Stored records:

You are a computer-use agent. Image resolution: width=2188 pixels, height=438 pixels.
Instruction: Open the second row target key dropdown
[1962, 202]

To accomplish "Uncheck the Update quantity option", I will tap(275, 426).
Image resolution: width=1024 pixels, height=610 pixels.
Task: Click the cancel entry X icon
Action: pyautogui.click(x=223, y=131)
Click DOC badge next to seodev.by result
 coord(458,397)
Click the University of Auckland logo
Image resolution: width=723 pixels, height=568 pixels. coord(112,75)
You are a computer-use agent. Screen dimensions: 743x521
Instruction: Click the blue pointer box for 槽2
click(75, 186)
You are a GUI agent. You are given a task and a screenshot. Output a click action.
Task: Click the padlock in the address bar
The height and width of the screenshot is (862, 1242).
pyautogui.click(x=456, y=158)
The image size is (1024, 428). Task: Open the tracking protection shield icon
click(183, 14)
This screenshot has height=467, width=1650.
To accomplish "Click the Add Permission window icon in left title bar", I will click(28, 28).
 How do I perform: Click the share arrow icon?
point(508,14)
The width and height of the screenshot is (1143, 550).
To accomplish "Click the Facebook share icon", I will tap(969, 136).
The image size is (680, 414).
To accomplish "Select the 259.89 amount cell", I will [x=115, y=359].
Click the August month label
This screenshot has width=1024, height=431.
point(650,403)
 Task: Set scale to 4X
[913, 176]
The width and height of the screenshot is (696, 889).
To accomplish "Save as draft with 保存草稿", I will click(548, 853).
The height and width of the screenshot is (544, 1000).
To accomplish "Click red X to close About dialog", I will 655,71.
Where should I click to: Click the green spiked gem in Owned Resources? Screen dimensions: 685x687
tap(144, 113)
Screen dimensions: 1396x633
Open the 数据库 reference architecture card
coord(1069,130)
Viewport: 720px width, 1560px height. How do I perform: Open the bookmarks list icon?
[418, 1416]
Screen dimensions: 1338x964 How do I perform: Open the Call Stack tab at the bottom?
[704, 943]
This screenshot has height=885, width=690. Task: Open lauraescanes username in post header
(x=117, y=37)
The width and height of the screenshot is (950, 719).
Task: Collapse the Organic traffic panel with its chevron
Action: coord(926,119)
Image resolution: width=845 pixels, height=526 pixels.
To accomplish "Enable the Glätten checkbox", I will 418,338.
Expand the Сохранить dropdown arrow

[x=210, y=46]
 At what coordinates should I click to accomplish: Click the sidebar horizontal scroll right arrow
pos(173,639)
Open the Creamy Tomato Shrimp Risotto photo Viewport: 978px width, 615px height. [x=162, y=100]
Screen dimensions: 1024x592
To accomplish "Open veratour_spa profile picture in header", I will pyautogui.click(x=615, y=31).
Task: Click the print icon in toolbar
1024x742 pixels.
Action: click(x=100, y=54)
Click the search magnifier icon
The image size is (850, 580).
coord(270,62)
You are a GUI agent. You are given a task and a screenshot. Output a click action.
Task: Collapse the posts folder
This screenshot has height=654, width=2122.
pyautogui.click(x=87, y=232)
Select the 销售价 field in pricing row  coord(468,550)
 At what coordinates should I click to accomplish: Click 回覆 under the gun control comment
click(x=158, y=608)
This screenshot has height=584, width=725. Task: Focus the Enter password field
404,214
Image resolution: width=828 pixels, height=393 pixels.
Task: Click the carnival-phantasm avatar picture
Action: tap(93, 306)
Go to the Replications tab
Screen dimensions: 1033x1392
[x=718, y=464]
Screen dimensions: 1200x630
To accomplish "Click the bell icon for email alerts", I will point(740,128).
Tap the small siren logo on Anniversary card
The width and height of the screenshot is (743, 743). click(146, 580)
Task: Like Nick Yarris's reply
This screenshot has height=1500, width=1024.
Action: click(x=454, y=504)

- _What you will do_
Each line, starting with the one containing "This screenshot has height=654, width=2122." and ending with the last line of the records above, should be reproduced exactly.

- _Output for this exercise_
This screenshot has height=654, width=2122.
pyautogui.click(x=87, y=232)
Select the 销售价 field in pricing row  coord(468,550)
 At what coordinates should I click to accomplish: Click 回覆 under the gun control comment
click(x=158, y=608)
This screenshot has height=584, width=725. Task: Focus the Enter password field
404,214
Image resolution: width=828 pixels, height=393 pixels.
Task: Click the carnival-phantasm avatar picture
Action: tap(93, 306)
Go to the Replications tab
Screen dimensions: 1033x1392
[x=718, y=464]
Screen dimensions: 1200x630
To accomplish "Click the bell icon for email alerts", I will point(740,128).
Tap the small siren logo on Anniversary card
The width and height of the screenshot is (743, 743). click(146, 580)
Task: Like Nick Yarris's reply
This screenshot has height=1500, width=1024.
Action: click(x=454, y=504)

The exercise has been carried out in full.